═══ Supplied records ═══
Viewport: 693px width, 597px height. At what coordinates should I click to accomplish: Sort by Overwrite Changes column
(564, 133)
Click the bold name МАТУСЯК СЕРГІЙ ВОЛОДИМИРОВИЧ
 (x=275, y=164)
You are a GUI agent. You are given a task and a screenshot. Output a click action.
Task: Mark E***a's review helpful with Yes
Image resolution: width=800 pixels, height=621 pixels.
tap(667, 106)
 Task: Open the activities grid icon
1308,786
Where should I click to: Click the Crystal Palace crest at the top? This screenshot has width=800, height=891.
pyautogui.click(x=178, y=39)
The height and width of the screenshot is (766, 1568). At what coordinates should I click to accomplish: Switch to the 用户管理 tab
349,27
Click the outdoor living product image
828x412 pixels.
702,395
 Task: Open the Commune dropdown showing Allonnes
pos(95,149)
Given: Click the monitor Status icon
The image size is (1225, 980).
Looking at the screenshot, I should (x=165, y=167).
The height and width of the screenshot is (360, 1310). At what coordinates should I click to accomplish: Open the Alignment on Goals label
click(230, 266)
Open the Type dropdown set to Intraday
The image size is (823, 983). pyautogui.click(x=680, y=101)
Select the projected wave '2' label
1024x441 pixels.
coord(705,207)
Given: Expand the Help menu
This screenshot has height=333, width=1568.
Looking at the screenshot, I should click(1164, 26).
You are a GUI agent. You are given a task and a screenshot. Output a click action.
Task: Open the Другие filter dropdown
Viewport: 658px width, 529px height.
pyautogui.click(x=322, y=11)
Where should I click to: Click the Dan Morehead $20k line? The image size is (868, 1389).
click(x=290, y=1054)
═══
Written problem — Please print all of the records above again, line for line and unchanged.

Solution to this exercise —
Viewport: 693px width, 597px height. At what coordinates should I click to accomplish: Sort by Overwrite Changes column
(564, 133)
Click the bold name МАТУСЯК СЕРГІЙ ВОЛОДИМИРОВИЧ
 (x=275, y=164)
You are a GUI agent. You are given a task and a screenshot. Output a click action.
Task: Mark E***a's review helpful with Yes
Image resolution: width=800 pixels, height=621 pixels.
tap(667, 106)
 Task: Open the activities grid icon
1308,786
Where should I click to: Click the Crystal Palace crest at the top? This screenshot has width=800, height=891.
pyautogui.click(x=178, y=39)
The height and width of the screenshot is (766, 1568). At what coordinates should I click to accomplish: Switch to the 用户管理 tab
349,27
Click the outdoor living product image
828x412 pixels.
702,395
 Task: Open the Commune dropdown showing Allonnes
pos(95,149)
Given: Click the monitor Status icon
The image size is (1225, 980).
Looking at the screenshot, I should (x=165, y=167).
The height and width of the screenshot is (360, 1310). At what coordinates should I click to accomplish: Open the Alignment on Goals label
click(230, 266)
Open the Type dropdown set to Intraday
The image size is (823, 983). pyautogui.click(x=680, y=101)
Select the projected wave '2' label
1024x441 pixels.
coord(705,207)
Given: Expand the Help menu
This screenshot has height=333, width=1568.
Looking at the screenshot, I should click(1164, 26).
You are a GUI agent. You are given a task and a screenshot. Output a click action.
Task: Open the Другие filter dropdown
Viewport: 658px width, 529px height.
pyautogui.click(x=322, y=11)
Where should I click to: Click the Dan Morehead $20k line? The image size is (868, 1389).
click(x=290, y=1054)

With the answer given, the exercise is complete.